ABSTRACT

According to a common feminist critique of liberal conceptions of justice, the supposed neutrality of the autonomous individual subject results, because of gender-based assumptions, in paradox and injustice. This chapter addresses this critique, asking how liberal theories of justice should be reformed accordingly (first section). The two philosophers considered are Olympe de Gouges and Susan Moller Okin, responding, respectively, to the French-revolutionary Republicanism and John Rawls’s theory of justice as fairness. Both Gouge and Okin criticize the contradiction between the allegedly neutral universalism of liberal theories and their actual non-inclusive character toward women (and not only), but they pursue this criticism in different ways.
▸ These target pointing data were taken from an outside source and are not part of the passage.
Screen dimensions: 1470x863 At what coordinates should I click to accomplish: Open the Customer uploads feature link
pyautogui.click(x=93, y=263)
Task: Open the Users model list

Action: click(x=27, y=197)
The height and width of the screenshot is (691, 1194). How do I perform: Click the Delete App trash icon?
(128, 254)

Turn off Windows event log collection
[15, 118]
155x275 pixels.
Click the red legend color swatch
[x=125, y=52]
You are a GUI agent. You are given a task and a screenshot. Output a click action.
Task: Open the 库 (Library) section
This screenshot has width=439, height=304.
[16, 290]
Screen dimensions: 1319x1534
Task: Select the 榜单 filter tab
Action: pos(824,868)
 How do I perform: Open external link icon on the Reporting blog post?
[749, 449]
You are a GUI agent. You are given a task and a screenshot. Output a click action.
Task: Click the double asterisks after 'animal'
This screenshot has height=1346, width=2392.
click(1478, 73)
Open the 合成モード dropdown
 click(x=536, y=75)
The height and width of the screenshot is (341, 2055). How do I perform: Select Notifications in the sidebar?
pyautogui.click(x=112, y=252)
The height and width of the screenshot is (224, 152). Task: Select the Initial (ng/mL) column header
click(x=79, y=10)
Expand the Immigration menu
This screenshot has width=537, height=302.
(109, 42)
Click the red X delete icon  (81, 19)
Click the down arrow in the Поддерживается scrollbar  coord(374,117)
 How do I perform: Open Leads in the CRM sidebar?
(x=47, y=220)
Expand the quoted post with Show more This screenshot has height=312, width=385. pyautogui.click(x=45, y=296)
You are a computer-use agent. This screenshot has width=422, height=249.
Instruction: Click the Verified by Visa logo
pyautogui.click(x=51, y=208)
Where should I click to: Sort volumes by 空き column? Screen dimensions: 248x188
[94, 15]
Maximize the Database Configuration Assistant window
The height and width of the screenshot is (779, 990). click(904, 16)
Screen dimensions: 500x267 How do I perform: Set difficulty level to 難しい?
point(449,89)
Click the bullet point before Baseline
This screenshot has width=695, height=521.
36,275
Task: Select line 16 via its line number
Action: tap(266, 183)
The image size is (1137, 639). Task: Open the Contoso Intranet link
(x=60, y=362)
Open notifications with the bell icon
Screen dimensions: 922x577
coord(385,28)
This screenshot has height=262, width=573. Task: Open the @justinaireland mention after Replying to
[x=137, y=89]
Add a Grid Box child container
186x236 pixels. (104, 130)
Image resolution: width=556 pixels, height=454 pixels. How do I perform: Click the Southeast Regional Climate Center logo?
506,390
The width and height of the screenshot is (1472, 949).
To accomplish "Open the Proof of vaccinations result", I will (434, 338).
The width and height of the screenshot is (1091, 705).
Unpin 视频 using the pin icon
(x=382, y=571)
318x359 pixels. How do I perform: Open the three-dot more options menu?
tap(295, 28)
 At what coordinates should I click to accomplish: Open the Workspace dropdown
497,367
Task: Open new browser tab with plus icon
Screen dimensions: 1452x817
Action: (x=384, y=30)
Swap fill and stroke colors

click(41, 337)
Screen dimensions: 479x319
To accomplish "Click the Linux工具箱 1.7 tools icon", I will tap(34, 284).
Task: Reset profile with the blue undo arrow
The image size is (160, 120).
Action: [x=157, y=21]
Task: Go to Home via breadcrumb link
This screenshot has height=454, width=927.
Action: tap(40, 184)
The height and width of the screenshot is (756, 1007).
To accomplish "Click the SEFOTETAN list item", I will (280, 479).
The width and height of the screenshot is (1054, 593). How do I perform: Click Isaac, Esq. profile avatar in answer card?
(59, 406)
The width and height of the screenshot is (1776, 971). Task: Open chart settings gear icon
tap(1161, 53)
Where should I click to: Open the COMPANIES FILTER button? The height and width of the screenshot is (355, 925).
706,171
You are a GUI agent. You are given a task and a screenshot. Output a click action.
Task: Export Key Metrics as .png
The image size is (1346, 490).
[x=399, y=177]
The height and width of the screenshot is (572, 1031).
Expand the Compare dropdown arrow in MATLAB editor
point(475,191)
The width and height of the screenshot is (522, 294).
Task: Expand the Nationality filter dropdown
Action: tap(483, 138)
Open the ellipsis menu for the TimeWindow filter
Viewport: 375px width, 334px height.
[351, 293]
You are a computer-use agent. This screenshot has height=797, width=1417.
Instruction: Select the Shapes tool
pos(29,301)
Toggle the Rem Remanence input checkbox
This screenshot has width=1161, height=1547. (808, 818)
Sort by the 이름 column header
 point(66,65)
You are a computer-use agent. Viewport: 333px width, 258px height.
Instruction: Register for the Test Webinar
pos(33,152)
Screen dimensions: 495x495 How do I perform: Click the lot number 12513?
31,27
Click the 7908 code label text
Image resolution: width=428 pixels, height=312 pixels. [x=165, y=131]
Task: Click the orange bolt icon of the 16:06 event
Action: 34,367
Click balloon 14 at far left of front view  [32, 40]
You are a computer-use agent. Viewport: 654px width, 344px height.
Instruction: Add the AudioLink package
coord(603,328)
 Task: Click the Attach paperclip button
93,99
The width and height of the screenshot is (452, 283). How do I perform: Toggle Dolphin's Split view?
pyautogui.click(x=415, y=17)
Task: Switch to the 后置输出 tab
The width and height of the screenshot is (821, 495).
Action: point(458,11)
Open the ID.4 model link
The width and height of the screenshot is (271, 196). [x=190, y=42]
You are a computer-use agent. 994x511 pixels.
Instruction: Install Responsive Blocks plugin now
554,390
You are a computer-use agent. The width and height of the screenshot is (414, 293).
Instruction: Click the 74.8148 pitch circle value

De Gouges, while presenting women as independent, does not have autonomy has her goal, but rather social cohesion, morality, and happiness. Faced with the ambiguities of the Declaration of the Rights of Man and of the Citizen, she adopts herself an ambiguous position (second section). Such ambiguities are avoided by Okin (third section), whose egalitarian claim firmly relies on individual autonomy. Rather than criticizing the neutral autonomous subject as intrinsically non-inclusive, she convincingly criticizes its use as a descriptive tool, while putting it forward as a normative ideal for both social reform and conceptions of justice.